### Written problem
In the data below, copy out verbatim everything from the line containing "You are a computer-use" down to the line containing "pyautogui.click(x=53, y=697)", with both of those lines included. Leave the pictures out.

======== Data for this exercise ========

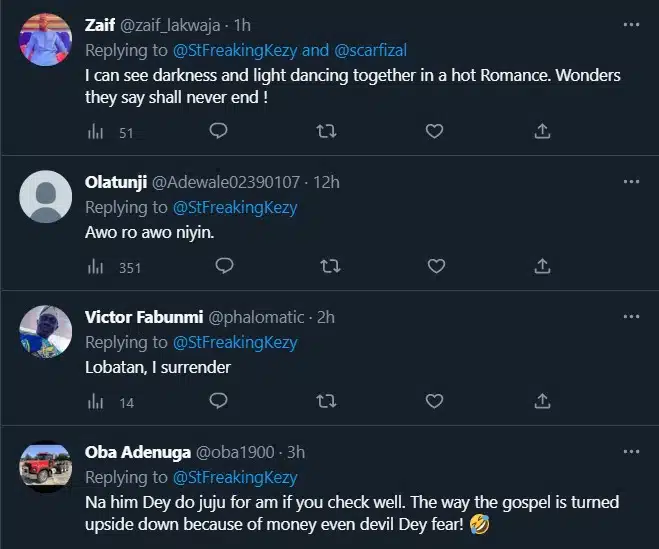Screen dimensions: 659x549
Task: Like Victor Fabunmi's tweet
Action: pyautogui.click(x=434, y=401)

========
======== Data for this exercise ========

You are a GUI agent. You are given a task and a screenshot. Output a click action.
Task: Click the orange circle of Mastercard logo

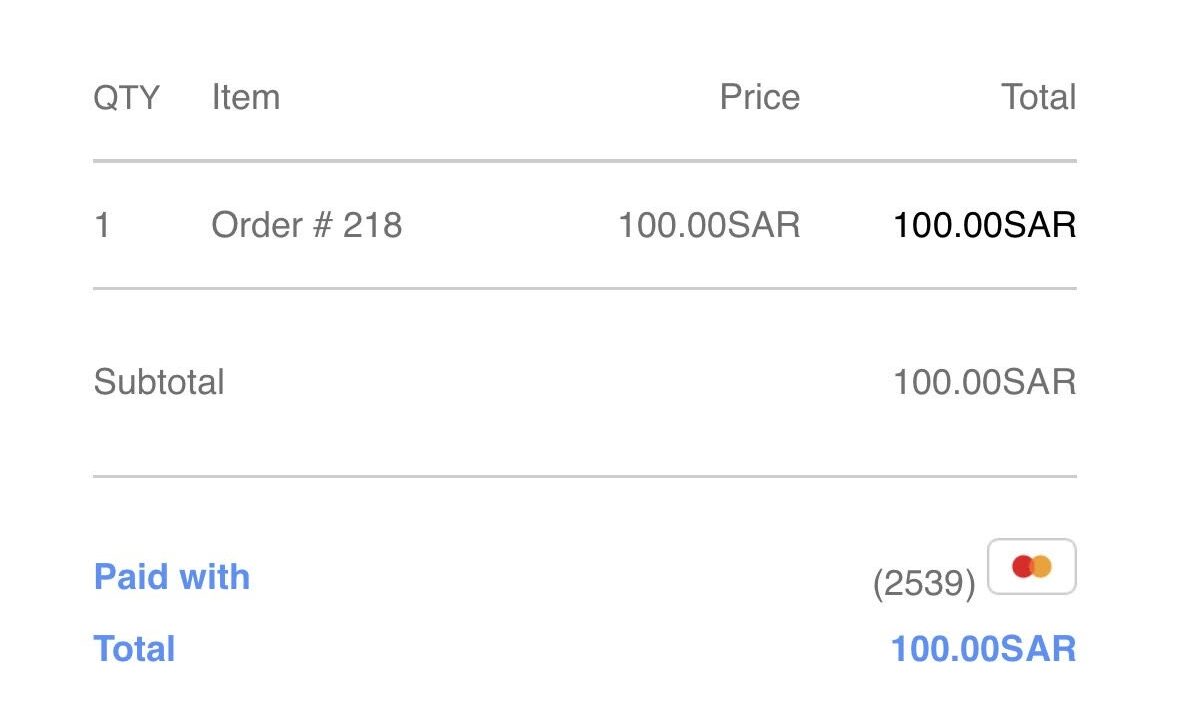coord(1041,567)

========
======== Data for this exercise ========

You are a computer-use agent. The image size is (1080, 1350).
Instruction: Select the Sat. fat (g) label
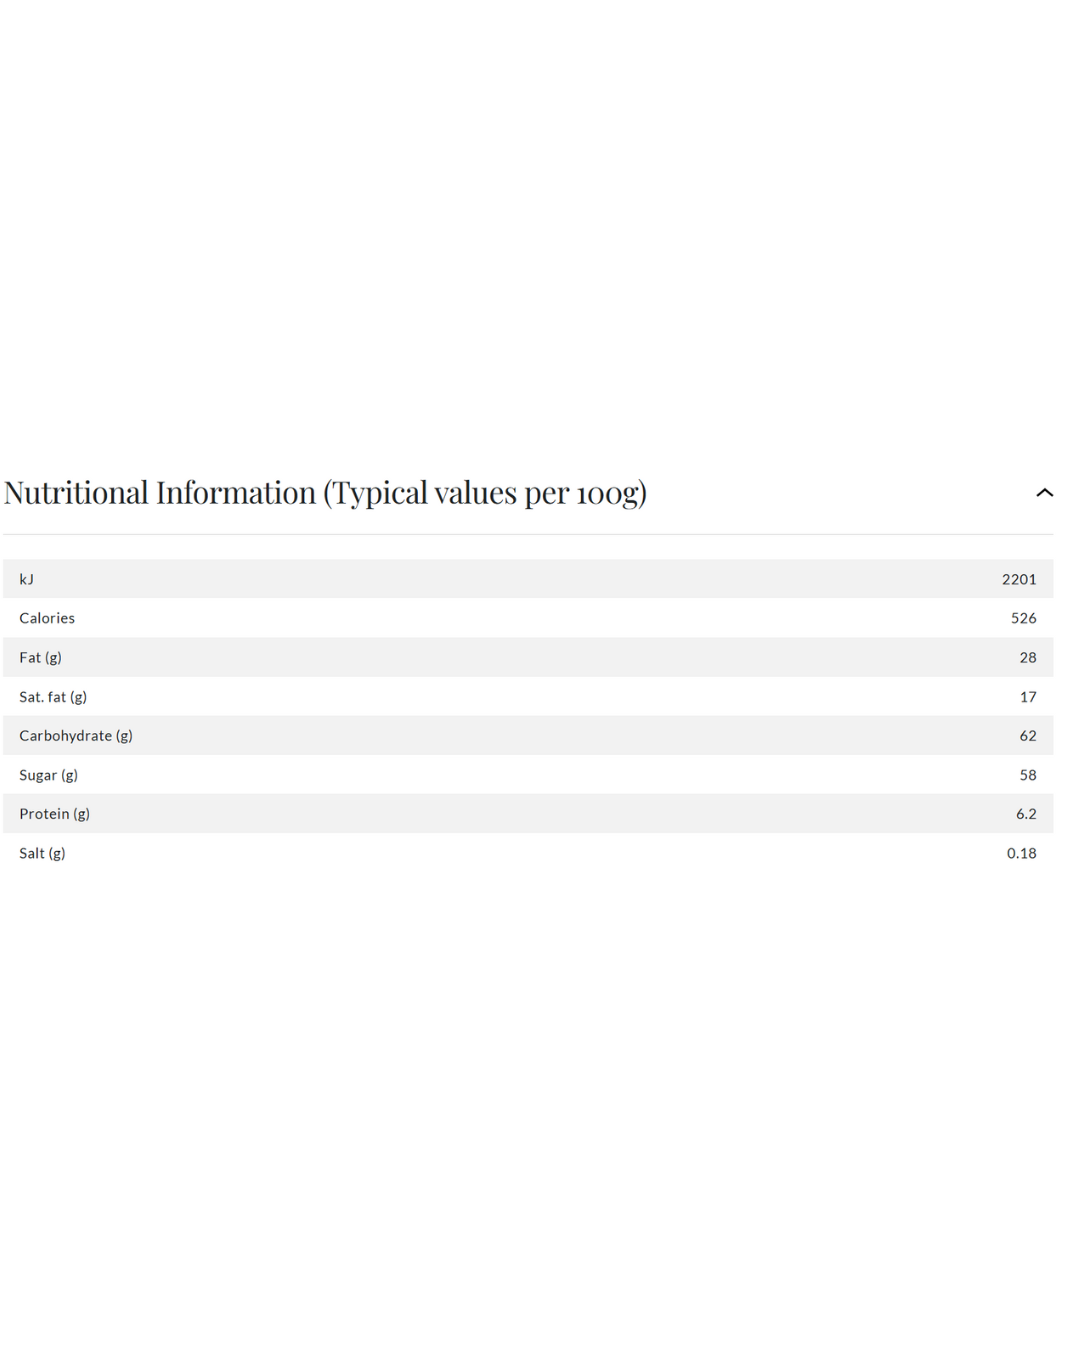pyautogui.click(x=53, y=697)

========

### Solved problem
You are a computer-use agent. The image size is (1080, 1350).
Instruction: Select the Sat. fat (g) label
pyautogui.click(x=53, y=697)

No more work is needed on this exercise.